Monday, 16 February 2009
PUMA was the initial leader on Leg 5 of the Volvo Ocean Race, but has now been overtaken by Ericsson 4. Image copyright Rick Tomlinson/Volvo Ocean Race.
by Volvo Ocean Race media
The first-night nerves have been banished as the fleet continues to pound south-east towards the southern tip of Japan, propelled by north-easterly winds of 20 knots.
Ericsson 4 really has the hammer down as witnessed by a maximum boat speed of 34 knots and a 24-hour run of 502 nautical miles.
By the 17:00 GMT Position Report, Ericsson 4’s lead over second-placed PUMA stood at 29 nautical miles.
Green Dragon, 10 miles behind the cat, has positioned itself more easterly in the past 12 hours. On the Race Data Centre there is a clear and present danger for Ian Walker’s men – Ericsson 3.

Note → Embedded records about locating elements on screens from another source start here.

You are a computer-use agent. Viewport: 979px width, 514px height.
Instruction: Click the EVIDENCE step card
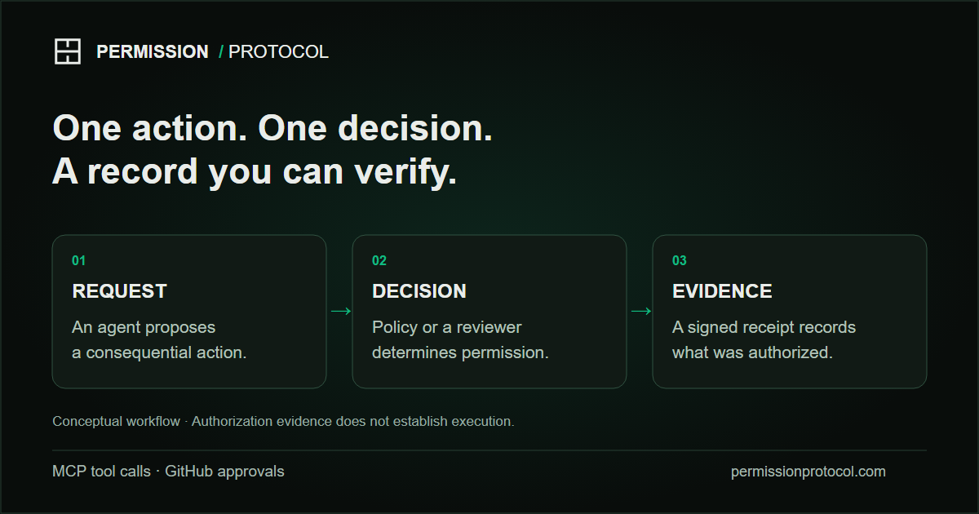pyautogui.click(x=790, y=312)
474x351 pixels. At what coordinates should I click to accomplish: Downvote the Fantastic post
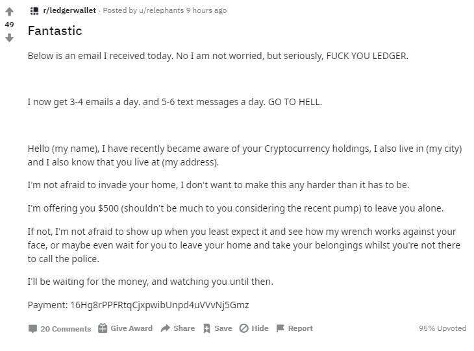(9, 38)
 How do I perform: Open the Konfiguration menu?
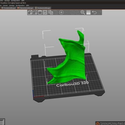(20, 5)
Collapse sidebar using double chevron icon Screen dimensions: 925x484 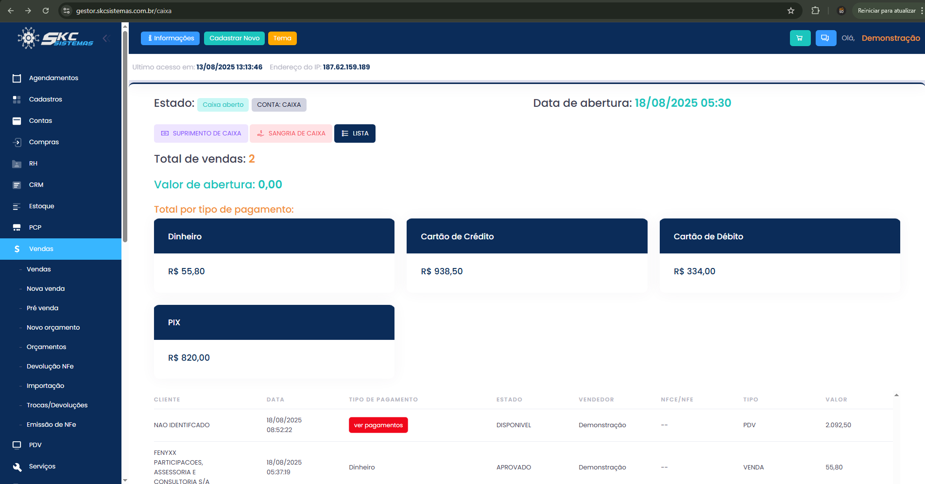(106, 38)
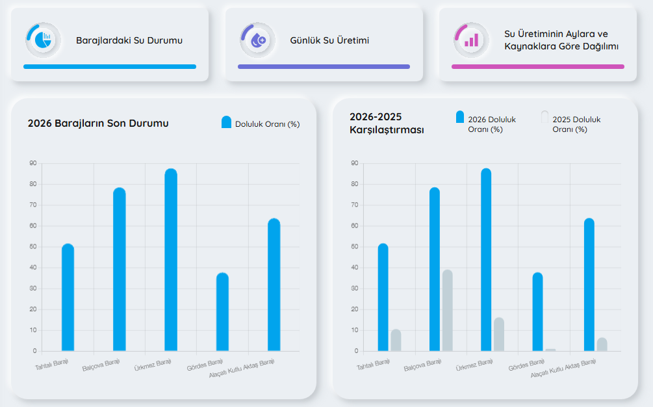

Ericsson 3 off China. Image copyright Dave Kneale/Volvo Ocean Race.
Green Dragon’s cushion to E3 and its grip on third place is becoming increasingly tenuous. Despite giving the fleet a healthy head start, Magnus Olsson’s Nordic crew are now just three miles behind the Dragon and closing.
Meanwhile Telefonica Blue, delayed by 19 hours due to keel damage at the pre-start in Qingdao Harbour, is a further 170 miles back and making hay while the winter sun shines. Which is not often.
The crews have settled into racing mode on board, according to PUMA’s Media Crew Member Rick Deppe.
"As first nights at sea go, the one coming out of Quingdao was actually quite pleasant,” he wrote. It was cold but luckily the seas were flat and we had no water coming over the decks.
"This morning the breeze has built and its still cold but not quite as bad as last night. We are sailing through a fleet of Chinese fishing boats, they appear to be working in pairs steaming in the same direction about 200 metres apart and dragging a net between the two boats and its difficult to judge how much distance is required to safely take their stern.
"One suggestion on deck was that we may have passed through a current line thereby explaining the fishing boats and the slight temperature increase.”